## Written exercise
Rescale the lines from the one containing "At what coordinates" through the one containing "pyautogui.click(x=98, y=394)", both included, by writing them all out again with their requests. Multiply every click coordinate in the answers by 1.65 and round to whole numbers with halves going up, and leave out the pictures.
####
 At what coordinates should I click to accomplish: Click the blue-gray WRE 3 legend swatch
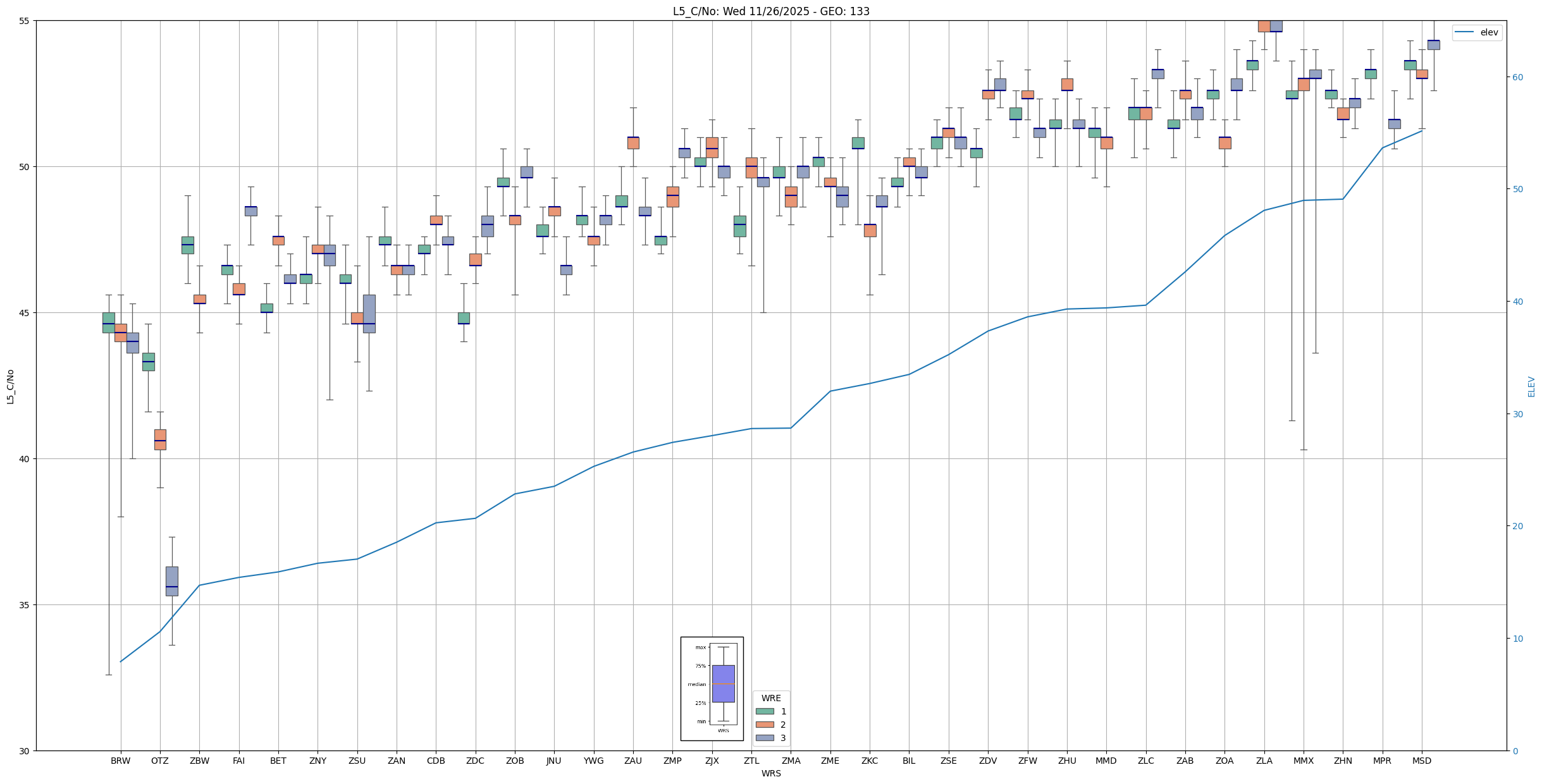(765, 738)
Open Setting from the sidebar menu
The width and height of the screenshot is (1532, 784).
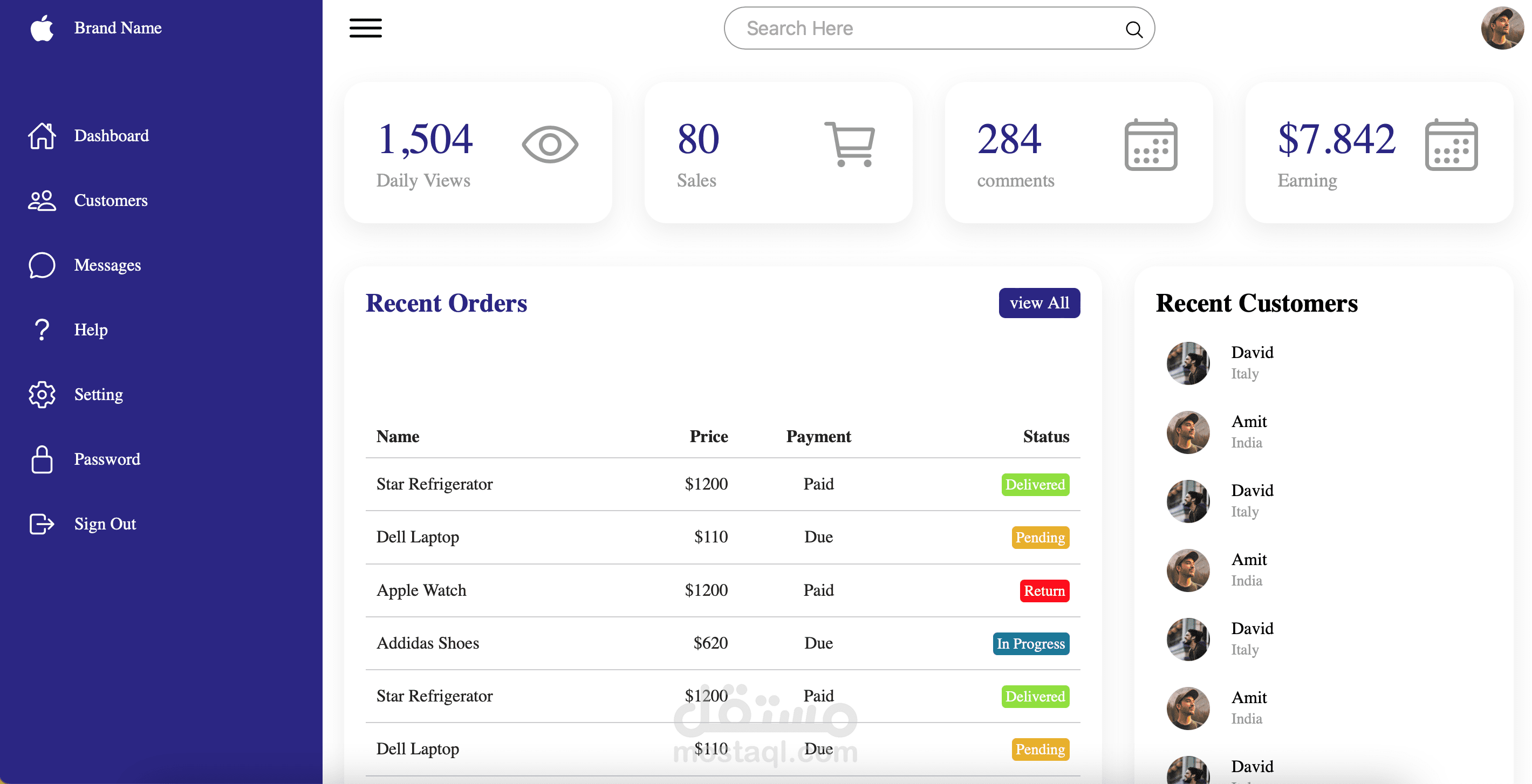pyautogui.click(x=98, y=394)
####
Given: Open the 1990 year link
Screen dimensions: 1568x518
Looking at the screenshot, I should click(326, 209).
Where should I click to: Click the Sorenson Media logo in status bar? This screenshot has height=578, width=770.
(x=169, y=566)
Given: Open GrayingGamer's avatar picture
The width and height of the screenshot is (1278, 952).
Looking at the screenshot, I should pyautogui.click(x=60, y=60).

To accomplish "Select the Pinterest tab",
####
## Exercise response
 At what coordinates should I click to accomplish: Click the blue-gray WRE 3 legend swatch
(1262, 1218)
Open Setting from the sidebar menu
The width and height of the screenshot is (1532, 784).
pyautogui.click(x=162, y=650)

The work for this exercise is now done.